Impossible d’établir la liste de tous les exploits d’une famille d’athlètes guidée par un homme qui révolutionne l’athlétisme mondial depuis une décennie. Jacques Borlée, ancien champion de sprint, est plus qu’un coach : insatiable curieux, il cherche les moyens de performer, décortique les victoires comme les échecs, clame depuis longtemps les bienfaits d’une préparation impliquant différents spécialistes, se passionne pour les neurosciences, prône le plaisir et les sensations, se bat pour des infrastructures à la hauteur des talents en piste… Il a gardé de l’éducation de ses parents le sens de l’exigence et l’ouverture aux autres. On le croit réservé à l’extrême, fermé aux émotions. Mais placez-le devant une photo de sa famille au grand complet, 7 enfants, et son sourire se fait encore plus grand que son palmarès !
De quoi sera faite 2019 ?
Nous sommes dans un sport particulier, où on s’entraîne plus qu’on ne fait de compétitions. Et dès que nous sommes en phase de compétition, nous devons être à 100 % de nos capacités, que ce soit au point-de vue physique, technique ou mental. Cette année est divisée en deux parties, les championnats du monde de Doha se déroulant de fin septembre à début octobre. Après les récents championnats d’Europe indoor de Glasgow, nous serons aux USA afin de nous confronter aux meilleurs athlètes américains et continuer par les championnats du monde de relais au Japon pour nos deux équipes féminine et masculine. De bons résultats nous qualifient presque d’office pour Doha et même pour les JO de Tokyo. Autant d’étapes pour confirmer nos bons résultats depuis les JO de Rio et une année 2018 exceptionnelle. Nous partons nous entraîner presque chaque année en Afrique du Sud, dans un lieu exceptionnel. En Belgique, nous nous entraînons à Boitsfort au stade des 3 Tilleuls mais aussi au stade Roi Baudouin ou à Louvain-La-Neuve. Il faut des pistes particulières pour supporter des charges importantes lors de course à pleine puissance.

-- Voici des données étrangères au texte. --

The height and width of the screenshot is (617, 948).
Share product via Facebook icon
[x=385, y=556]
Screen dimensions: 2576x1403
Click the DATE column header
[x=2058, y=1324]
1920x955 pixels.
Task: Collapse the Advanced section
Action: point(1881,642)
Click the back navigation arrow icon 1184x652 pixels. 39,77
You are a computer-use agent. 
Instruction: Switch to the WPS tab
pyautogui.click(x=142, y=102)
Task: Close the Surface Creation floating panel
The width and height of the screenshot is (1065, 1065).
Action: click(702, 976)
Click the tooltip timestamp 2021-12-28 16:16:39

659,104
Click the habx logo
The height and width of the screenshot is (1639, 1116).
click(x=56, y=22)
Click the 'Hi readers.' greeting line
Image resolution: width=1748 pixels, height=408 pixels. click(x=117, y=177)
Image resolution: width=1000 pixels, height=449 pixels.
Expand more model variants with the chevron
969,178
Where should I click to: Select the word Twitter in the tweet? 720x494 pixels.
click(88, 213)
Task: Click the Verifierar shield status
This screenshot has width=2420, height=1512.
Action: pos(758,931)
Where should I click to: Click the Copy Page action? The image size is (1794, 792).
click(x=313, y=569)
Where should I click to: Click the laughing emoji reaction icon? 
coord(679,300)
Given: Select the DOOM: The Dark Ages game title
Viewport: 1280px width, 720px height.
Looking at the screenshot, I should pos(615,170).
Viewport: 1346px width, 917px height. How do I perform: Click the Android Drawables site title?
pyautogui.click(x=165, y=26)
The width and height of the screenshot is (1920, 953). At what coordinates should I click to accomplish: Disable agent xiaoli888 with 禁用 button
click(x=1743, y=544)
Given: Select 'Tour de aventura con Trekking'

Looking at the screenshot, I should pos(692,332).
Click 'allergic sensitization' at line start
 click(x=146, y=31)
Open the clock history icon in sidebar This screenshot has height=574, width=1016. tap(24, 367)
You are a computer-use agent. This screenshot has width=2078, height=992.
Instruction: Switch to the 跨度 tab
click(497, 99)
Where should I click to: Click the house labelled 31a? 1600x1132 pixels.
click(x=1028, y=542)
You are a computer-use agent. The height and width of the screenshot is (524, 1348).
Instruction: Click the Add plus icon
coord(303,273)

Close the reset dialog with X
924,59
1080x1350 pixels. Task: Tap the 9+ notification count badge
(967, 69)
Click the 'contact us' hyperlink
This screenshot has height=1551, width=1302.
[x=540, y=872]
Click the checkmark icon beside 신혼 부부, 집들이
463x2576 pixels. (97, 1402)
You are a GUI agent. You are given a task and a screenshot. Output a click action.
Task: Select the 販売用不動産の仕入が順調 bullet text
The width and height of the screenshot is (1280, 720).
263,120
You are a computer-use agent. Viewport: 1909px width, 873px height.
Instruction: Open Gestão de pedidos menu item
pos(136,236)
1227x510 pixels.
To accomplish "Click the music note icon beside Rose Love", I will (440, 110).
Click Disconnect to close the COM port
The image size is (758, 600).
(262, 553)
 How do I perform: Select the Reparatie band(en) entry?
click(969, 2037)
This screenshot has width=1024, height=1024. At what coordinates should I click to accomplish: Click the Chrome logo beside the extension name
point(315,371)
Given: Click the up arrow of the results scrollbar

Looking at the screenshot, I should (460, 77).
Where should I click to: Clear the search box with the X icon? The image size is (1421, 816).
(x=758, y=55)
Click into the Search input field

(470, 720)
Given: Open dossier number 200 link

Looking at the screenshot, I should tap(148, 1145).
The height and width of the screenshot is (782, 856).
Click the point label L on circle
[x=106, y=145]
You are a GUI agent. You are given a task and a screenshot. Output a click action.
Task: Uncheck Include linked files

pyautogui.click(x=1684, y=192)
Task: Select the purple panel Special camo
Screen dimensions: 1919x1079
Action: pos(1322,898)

Vous vous êtes beaucoup impliqué dans le développement du stade de Louvain-La-Neuve. Une préoccupation logique pour un entraîneur tel que vous ?
Ce qui est important, et que le monde du sport doit bien comprendre, c’est qu’il faut des centres sportifs régionaux performants. Mais il est tout aussi essentiel d’avoir un lieu, central, où on peut diffuser la connaissance au plus grand nombre, afin de créer la confiance auprès des coachs et des athlètes et les informer de modes de fonctionnement de qualité. Manquer d’un tel centre, c’est perdre en calme et en sérénité. On peut comparer avec le monde de l’entreprise où les meilleurs patrons sont avant tout des coachs. Il faut saisir les mécanismes de la réussite, qui sont en train de fortement évoluer à cause de la mondialisation. L’une des premières choses que je répète est qu’il faut créer la fierté : d’un pays, de ce qu’on accomplit et de la manière dont on réussit. Ensuite, il faut rester attentif aux valeurs que l’on défend, déterminantes dans la confiance et l’estime de soi. Il faut se nourrir de l’excellence, stimuler l’ambition, l’innovation, rester dans un positivisme parfois difficile à maintenir… Un bon coach ne doit pas seulement aller chercher le meilleur en chacun mais toujours revenir sur ce meilleur. Si vous revenez sans arrêt sur les points faibles d’une personne, elle se détruit. Lors d’un entraînement, il faut toujours commencer par les points forts.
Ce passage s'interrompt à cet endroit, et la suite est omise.